RESPUESTA.- Sí, lo que pasa es que sin vocación transmitiremos in­formación, seremos amaestradores, habilitadores, estaremos propiciando que los alumnos consigan títulos pero no estaremos acompañando a perso­nas para su plenitud. La educación es realmente una vocación cuando el profesor descubre que está llamado a ser educador, a acompañar a personas para su crecimiento, lo que ocurre entonces es un acontecimiento trans­formador, antropológico, de primer calibre.

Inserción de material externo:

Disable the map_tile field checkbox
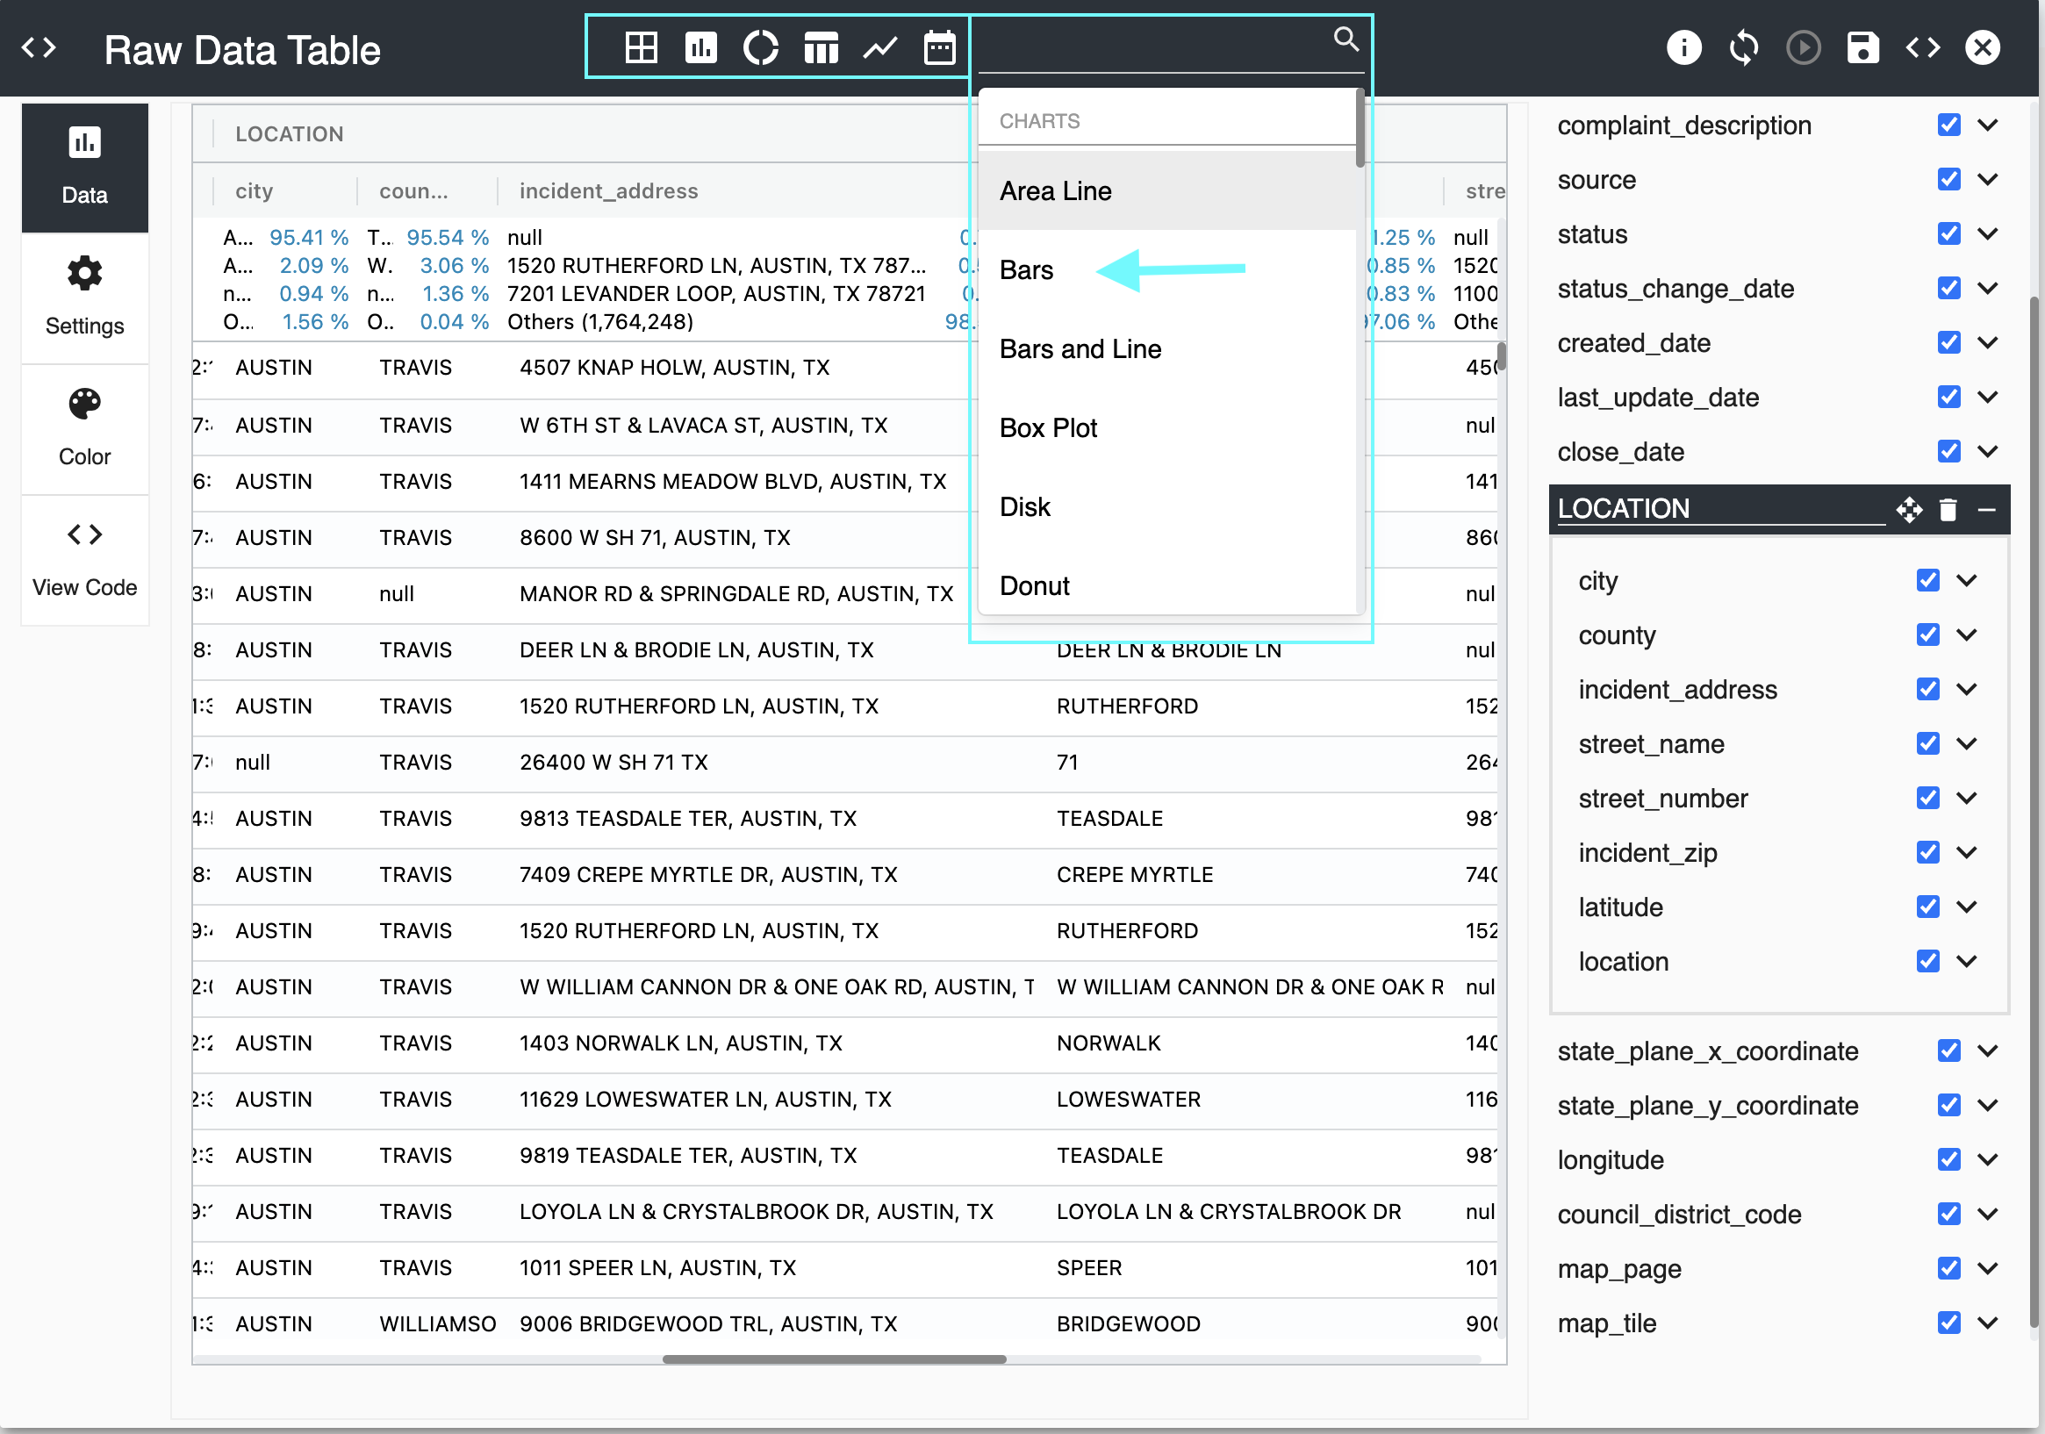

P.- ¿Cuáles son los rasgos princi­pales de la persona que tiene la vo­cación a educar?
R.- En primer lugar, descubre que pone lo mejor de sí en juego, que no es algo añadido a su persona, sino que es esencial a su persona encontrarse con jóvenes, con niños, y transmi­tirles el amor por la verdad, el bien y la belleza. En segundo lugar, es un acontecimiento para él, en el sentido de que es algo que toca mi vida, no la deja indiferente y también es un acontecimiento para los alumnos. Y en tercer lugar, descubre que es lla­mado por Alguien a esto y en todo caso, sus alumnos son un vocativo para él o para ella, una mirada que reclaman su atención como persona. En definitiva, descubro que yo vivo con más alegría, dando de mí como persona y soy capaz de transformar en alguna medida este mundo; hago algo por los demás.

P.- ¿Qué aporta la educación en la fe para los niños y los jóvenes?
R.- La persona, el ser humano, es una constelación de capacidades intelectuales, afectivas, de voluntad, corporales… pero está llamada a ple­nitud, a ir a más, a dar de sí, y no por cualquier camino, sino desde un sen­tido. La educación en la fe es la clave de la educación porque es la que ofre­ce el sentido más profundo a la per­sona. No basta con la educación cor­poral, psíquica, intelectual, sino que hace falta una educación espiritual, de lo más profundo de la persona, donde arraigan tres preguntas: Yo en qué creo; yo en qué espero; yo a quién amo. Esas son las preguntas profun­das de todo ser humano, creyente o no creyente, y en la educación en la fe son iluminadas: es la apuesta más definitiva por una educación integral de la persona.

P.- ¿Cómo transmite la fe el edu­cador cristiano?
R.- La condición fundamental es ser testigo de lo que anuncio, y para serlo tengo que haberlo experimenta­do yo: a Cristo en la oración, en la Eu­caristía, en la Comunidad, en el po­bre. Cuando yo lo he experimentado, mi vida ha cambiado, he sido tocado por Dios, que ya estaba en mí, pero estaba esperando que yo le abrie­se la puerta. Entonces, con alegría y entusiasmo soy capaz de transmitir lo importantísimo de esto que estoy comunicando. También, a través de signos salvíficos: Cristo no solamente anunciaba el Evangelio, sino que tam­bién sanaba, es decir, acercándome yo al alumno, mirarle a los ojos, llamarle por su nombre, preocuparme por sus dolores. Y anunciando explícitamen­te la verdad del Evangelio, la Buena Noticia.

P.- ¿Cómo podemos anunciar claramente a los niños y jóvenes la Buena Noticia?
R.- La palabra del educador cris­tiano procede de la experiencia y se dirige a que los niños y jóvenes ten­gan también esa experiencia. Cuan­do yo les hablo de la experiencia de Cristo, de un Dios que me crea como el mar crea la playa, retirándose, de­jándome ser, alentando mi plenitud, que está de mi parte, que es más ín­timo a mí que yo mismo, que quiere mi felicidad… los alumnos abren los ojos y algunos, el corazón y se dejan interpelar. Entonces, el barro que se les ha ido pegando comienza a des­moronarse y descubren que su vida merece la pena. También hay que in­vitar a los niños y jóvenes a hacer ora­ción y remitirles a una comunidad, a una parroquia, a un movimiento.